Despite officially prohibiting Han Chinese settlement on the Manchu and Mongol lands, by the 18th century the Qing decided to settle Han refugees from northern China who were suffering from famine, floods, and drought into Manchuria and Inner Mongolia. As a result, the Han Chinese farmed 500,000 hectares in Manchuria and tens of thousands of hectares in Inner Mongolia by the 1780s.[15]

Ordinary Mongols were not allowed to travel outside their own leagues. Mongols were forbidden by the Qing from crossing the borders of their banners, even into other Mongol Banners and from crossing into neidi (the Han Chinese 18 provinces) and were given serious punishments if they did in order to keep the Mongols divided against each other to benefit the Qing.[16] Mongol pilgrims wanting to leave their banner's borders for religious reasons such as pilgrimage had to apply for passports to give them permission.[17]

During the eighteenth century, growing numbers of Han Chinese settlers had illegally begun to move into the Inner Mongolian steppe. By 1791, there had been so many Han Chinese settlers in the Front Gorlos Banner that the jasak had petitioned the Qing government to legalise the status of the peasants who had already settled there.[18]

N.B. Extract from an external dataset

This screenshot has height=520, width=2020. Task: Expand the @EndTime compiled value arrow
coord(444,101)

During the nineteenth century, the Manchus were becoming increasingly sinicised and faced with the Russian threat, they began to encourage Han Chinese farmers to settle in both Mongolia and Manchuria. This policy was followed by subsequent governments. The railroads that were being built in these regions were especially useful to the Han Chinese settlers. Land was either sold by Mongol Princes, or leased to Han Chinese farmers, or simply taken away from the nomads and given to Han Chinese farmers.

A group of Han Chinese during the Qing dynasty called "Mongol followers" immigrated to Inner Mongolia who worked as servants for Mongols and Mongol princes and married Mongol women. Their descendants continued to marry Mongol women and changed their ethnicity to Mongol as they assimilated into the Mongol people, an example of this were the ancestors of Li Shouxin. They distinguished themselves apart from "true Mongols" 真蒙古.[19][20][21]

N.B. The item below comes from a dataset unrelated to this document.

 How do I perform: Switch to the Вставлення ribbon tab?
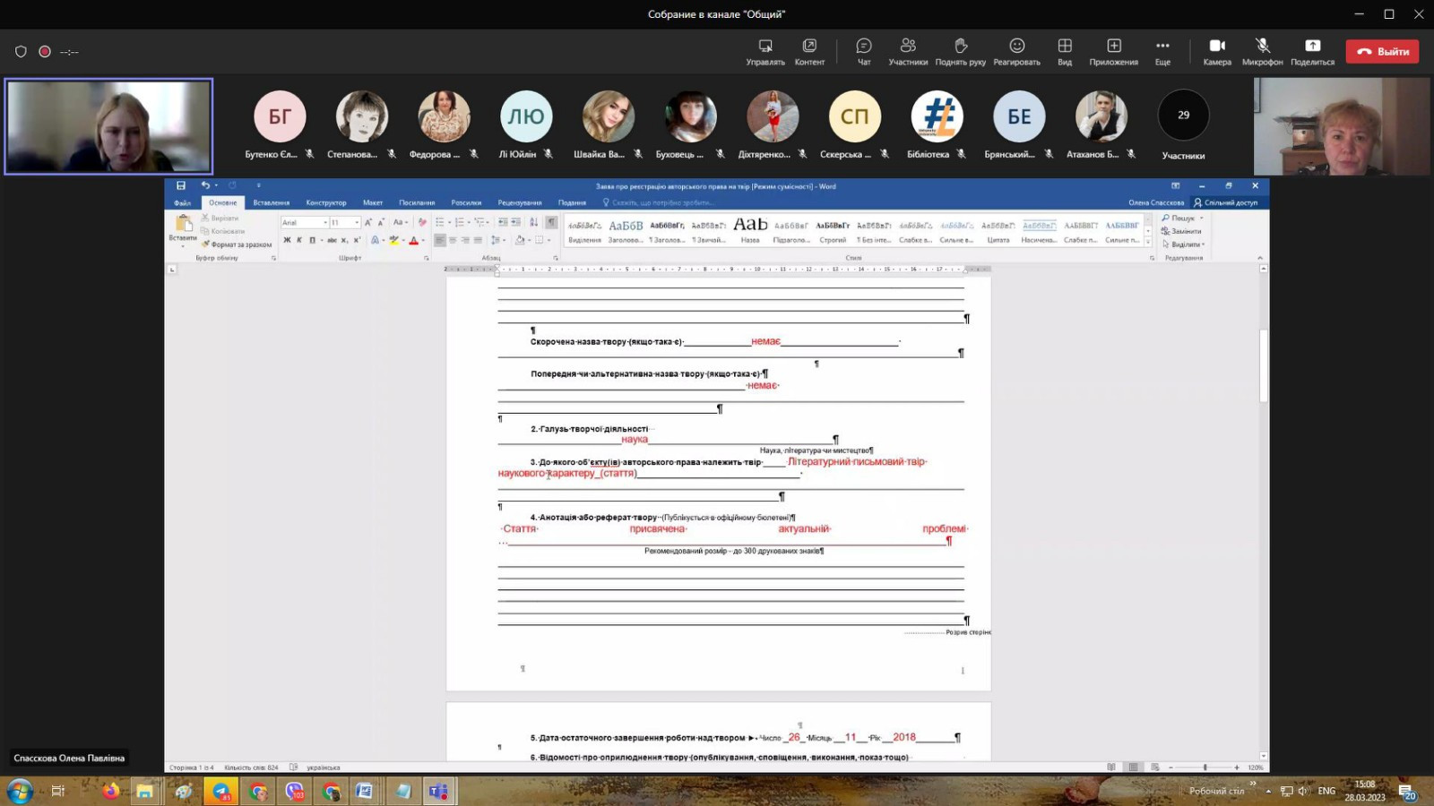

Republic of China and the Second World War periods edit

Mongols stand in front of a yurt, 1912

Outer Mongolia gained independence from the Qing dynasty in 1911, when the Jebtsundamba Khutugtu of the Khalkha was declared the Bogd Khan of Mongolia. Although almost all banners of Inner Mongolia recognised the Bogd Khan as the supreme ruler of Mongols, the internal strife within the region prevented a full reunification. The Mongol rebellions in Inner Mongolia were counterbalanced by princes who hoped to see a restored Qing dynasty in Manchuria and Mongolia, as they considered the theocratic rule of the Bogd Khan would be against their modernising objectives for Mongolia.[22] Eventually, the newly formed Republic of China promised a new nation of five races (Han, Manchu, Mongol, Tibetan and Uyghur).[23] and suppressed the Mongol rebellions in the area.[24][25]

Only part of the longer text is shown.